[SOURCE RECORDS]:
━━━━━━━━
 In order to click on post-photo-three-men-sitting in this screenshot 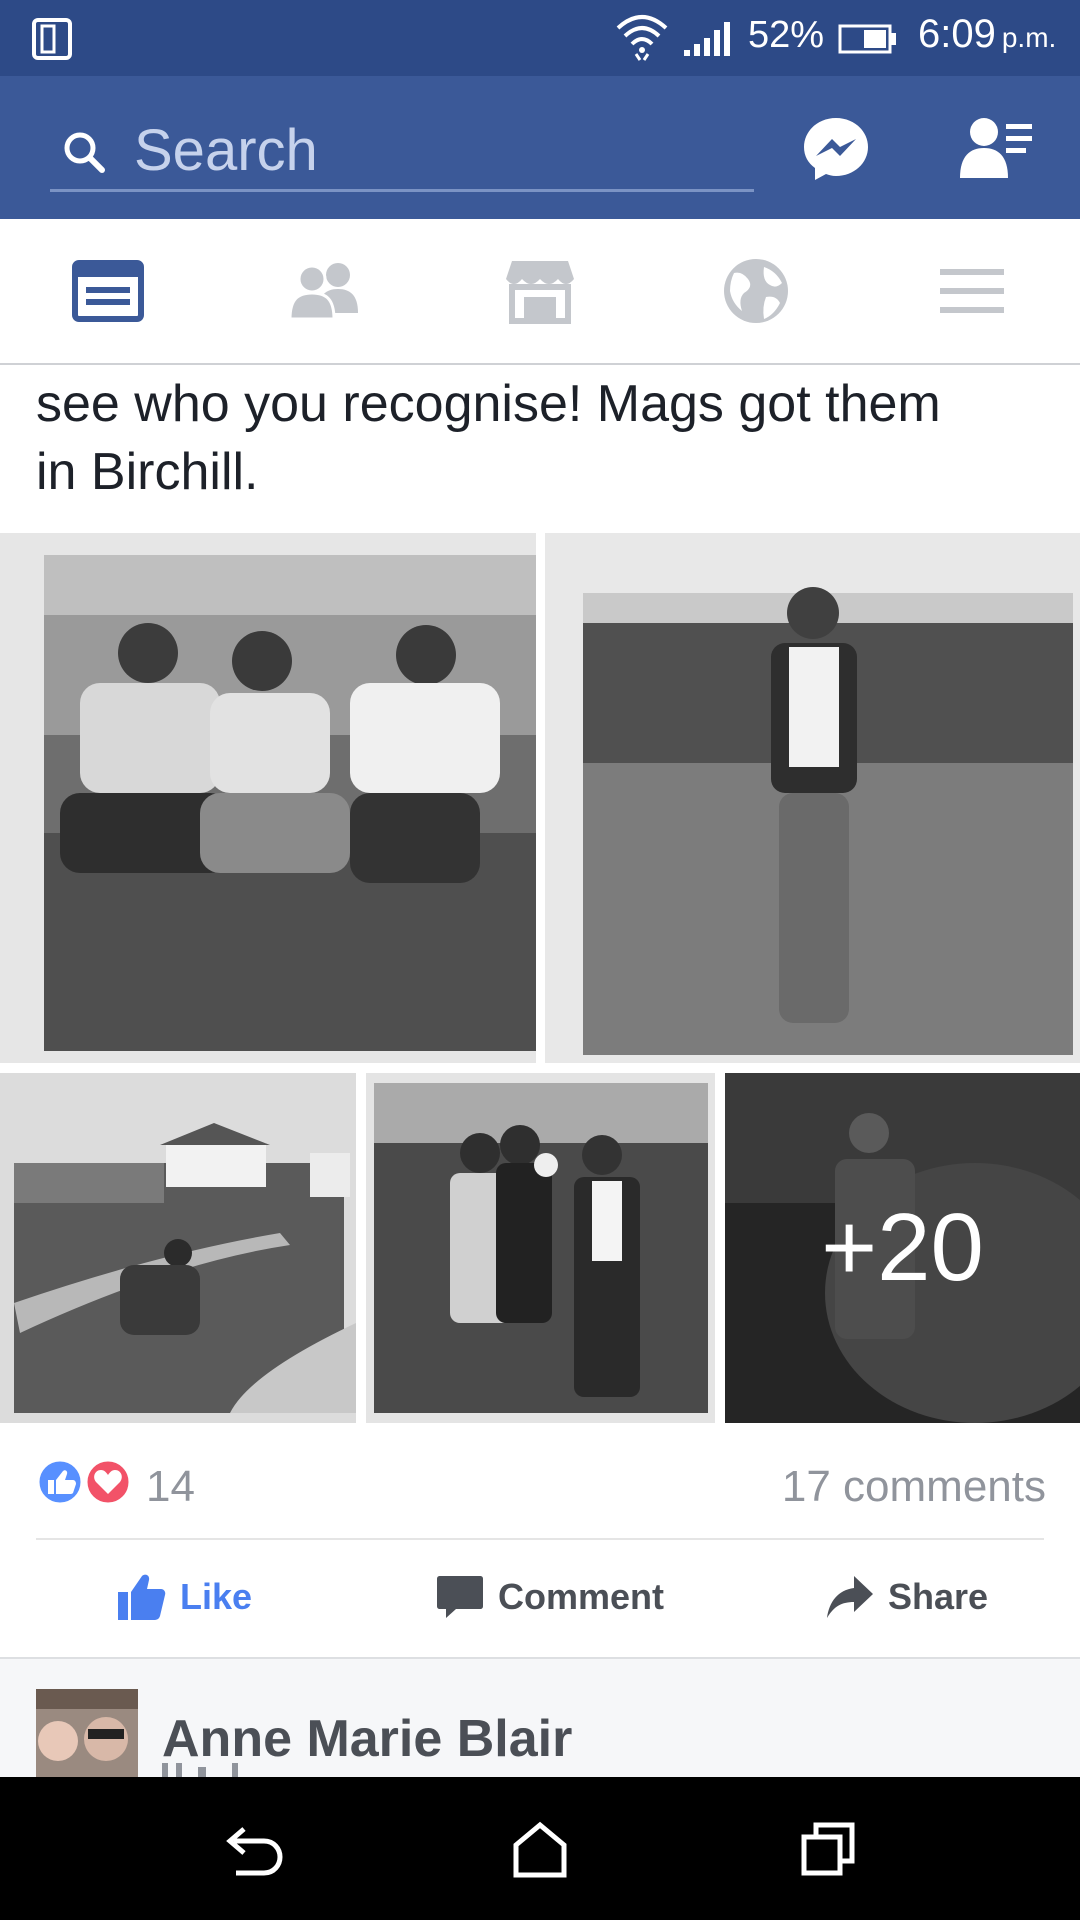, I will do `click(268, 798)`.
━━━━━━━━
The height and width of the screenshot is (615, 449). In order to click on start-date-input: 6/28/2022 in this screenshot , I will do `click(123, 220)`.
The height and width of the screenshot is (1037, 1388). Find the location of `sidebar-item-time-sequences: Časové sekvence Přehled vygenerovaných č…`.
━━━━━━━━
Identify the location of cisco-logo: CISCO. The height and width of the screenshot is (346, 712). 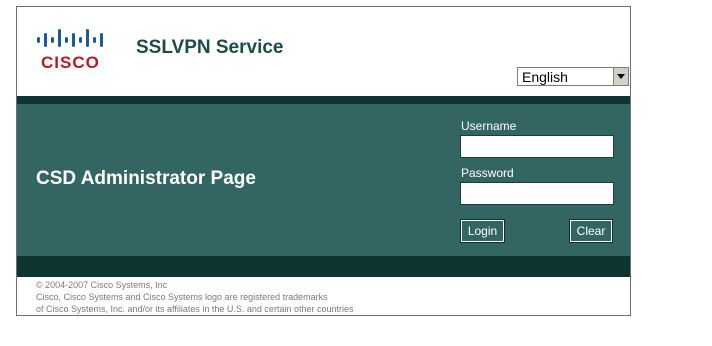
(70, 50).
━━━━━━━━
[EXERCISE AIM]: Give as a numbered list the entries from the line containing "The height and width of the screenshot is (615, 449)." up to and including the line containing "The height and width of the screenshot is (1037, 1388).", leaving out any blank lines.

[TASK OUTPUT]:
1. The height and width of the screenshot is (615, 449). In order to click on start-date-input: 6/28/2022 in this screenshot , I will do `click(123, 220)`.
2. The height and width of the screenshot is (1037, 1388). Find the location of `sidebar-item-time-sequences: Časové sekvence Přehled vygenerovaných č…`.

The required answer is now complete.